The World Economic Forum (WEF) is freaking out about climate change, but the world’s latest climate villain — the Australian government — is giving Davos the cold shoulder.
The growing unease is crystallized in the WEF’s 2020 Global Risks Perception Survey released today, which claims that the Top 5 risks most likely facing the world are all climate-related.
That marks “the first time in the survey’s history that one category has occupied all five of the top spots,” according to Børge Brende, the WEF’s president.
The WEF surveyed 1,047 members of its networks — 44 percent were from climate-conscious Europe — and asked them to rate 30 possible risks.
The organization is so alarmed at governments and companies failing to heed its climate warnings that it decided to invite climate activist Greta Thunberg back to its stage next week, and has begun sharing her slap-downs of global leaders through its official channels.
While the WEF survey was concluded October 22, before the worst of the Australian fire season, those fires have brought the three biggest overall risks identified by the WEF to the world’s attention: extreme weather, climate policy failure and biodiversity loss.
The fires have decimated an area twice the size of Belgium and killed millions of animals, putting Australia in the Davos firing line next week. There’s only one problem: Canberra isn’t playing ball. The WEF session on the Australian fires doesn’t include any Australian speakers.
Mathias Cormann — Australia’s finance minister and the only minister from Down Under attending — will limit himself to speaking about the “Indian Ocean Rim” at his only official WEF session.
Besides Cormann, there are just an handful of Australian WEF participants, with none addressing climate issues. The last Australian prime minister to address the forum was Tony Abbott in 2014 — and he counts repealing the country’s carbon tax as one of his greatest achievements in office.
Since then, successive Australian governments have argued that the country emits barely 1 percent of total global emissions, and should not take unilateral climate action that puts it at a competitive disadvantage to countries such as China.
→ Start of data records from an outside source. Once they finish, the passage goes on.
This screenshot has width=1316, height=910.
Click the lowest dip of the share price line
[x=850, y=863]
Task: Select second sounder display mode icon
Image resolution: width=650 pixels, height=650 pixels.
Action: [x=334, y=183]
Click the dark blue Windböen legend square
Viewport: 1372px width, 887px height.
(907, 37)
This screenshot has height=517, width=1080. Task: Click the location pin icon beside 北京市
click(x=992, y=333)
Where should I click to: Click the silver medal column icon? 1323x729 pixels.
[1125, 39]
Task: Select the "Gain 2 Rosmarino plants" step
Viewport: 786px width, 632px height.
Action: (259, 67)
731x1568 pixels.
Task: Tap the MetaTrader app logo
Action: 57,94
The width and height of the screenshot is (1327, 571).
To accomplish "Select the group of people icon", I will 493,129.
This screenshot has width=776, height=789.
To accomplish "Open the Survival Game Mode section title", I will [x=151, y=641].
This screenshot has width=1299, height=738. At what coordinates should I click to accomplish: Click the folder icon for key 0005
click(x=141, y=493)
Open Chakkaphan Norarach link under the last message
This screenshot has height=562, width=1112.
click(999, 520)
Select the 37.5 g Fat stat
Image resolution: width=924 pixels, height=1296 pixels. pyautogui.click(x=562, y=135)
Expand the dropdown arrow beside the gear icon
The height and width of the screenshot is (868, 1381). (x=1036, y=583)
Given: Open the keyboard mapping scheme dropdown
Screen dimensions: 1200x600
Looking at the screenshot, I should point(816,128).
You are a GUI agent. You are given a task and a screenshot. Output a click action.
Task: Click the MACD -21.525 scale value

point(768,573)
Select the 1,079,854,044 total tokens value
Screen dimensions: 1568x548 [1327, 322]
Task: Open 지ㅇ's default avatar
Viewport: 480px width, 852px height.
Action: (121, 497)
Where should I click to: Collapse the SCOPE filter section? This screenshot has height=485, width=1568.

Green policies aside, there are pragmatic reasons keeping ministers from Davos this year. Australian PM Scott Morrison was forced to return from a vacation in Hawaii as much of Australia burned in recent weeks following a public backlash. The New South Wales state emergency services minister was similarly forced home from Europe.
Mismanaging fires has proved career-threatening for Australian politicians: mishandling them while hob-nobbing in Davos would be fatal.